▸ Description of the task: As soon as the line containing "PROJELER (237, 119)" appears in the material below, start returning lines exactly, and end with the line containing "搜站内 (1024, 264)".

▸ Task inputs:

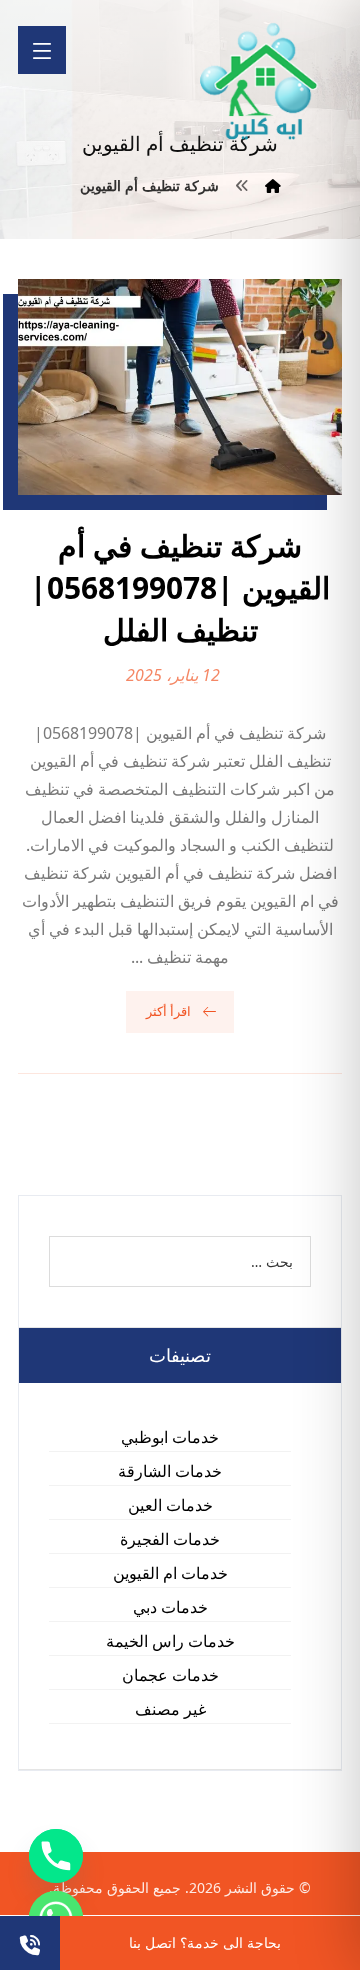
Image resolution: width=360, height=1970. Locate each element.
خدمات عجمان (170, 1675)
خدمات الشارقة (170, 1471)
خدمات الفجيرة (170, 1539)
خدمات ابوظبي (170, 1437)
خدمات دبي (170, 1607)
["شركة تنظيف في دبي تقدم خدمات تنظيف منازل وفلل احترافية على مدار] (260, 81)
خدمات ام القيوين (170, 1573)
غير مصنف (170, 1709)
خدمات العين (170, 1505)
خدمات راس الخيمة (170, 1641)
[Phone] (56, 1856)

...

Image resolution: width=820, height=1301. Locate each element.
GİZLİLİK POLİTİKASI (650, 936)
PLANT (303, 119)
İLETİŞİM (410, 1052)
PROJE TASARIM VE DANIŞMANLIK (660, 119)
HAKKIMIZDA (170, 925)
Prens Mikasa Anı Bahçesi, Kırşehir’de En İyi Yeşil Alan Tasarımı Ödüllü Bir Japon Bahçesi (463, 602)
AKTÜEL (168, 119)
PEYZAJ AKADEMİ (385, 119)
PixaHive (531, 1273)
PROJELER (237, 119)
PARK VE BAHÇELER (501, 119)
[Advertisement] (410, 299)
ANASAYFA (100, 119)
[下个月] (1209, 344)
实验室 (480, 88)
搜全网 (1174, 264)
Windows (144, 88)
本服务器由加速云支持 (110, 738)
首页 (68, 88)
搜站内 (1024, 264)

▸ Answer to this task:
PROJELER (237, 119)
PARK VE BAHÇELER (501, 119)
[Advertisement] (410, 299)
ANASAYFA (100, 119)
[下个月] (1209, 344)
实验室 (480, 88)
搜全网 (1174, 264)
Windows (144, 88)
本服务器由加速云支持 (110, 738)
首页 (68, 88)
搜站内 (1024, 264)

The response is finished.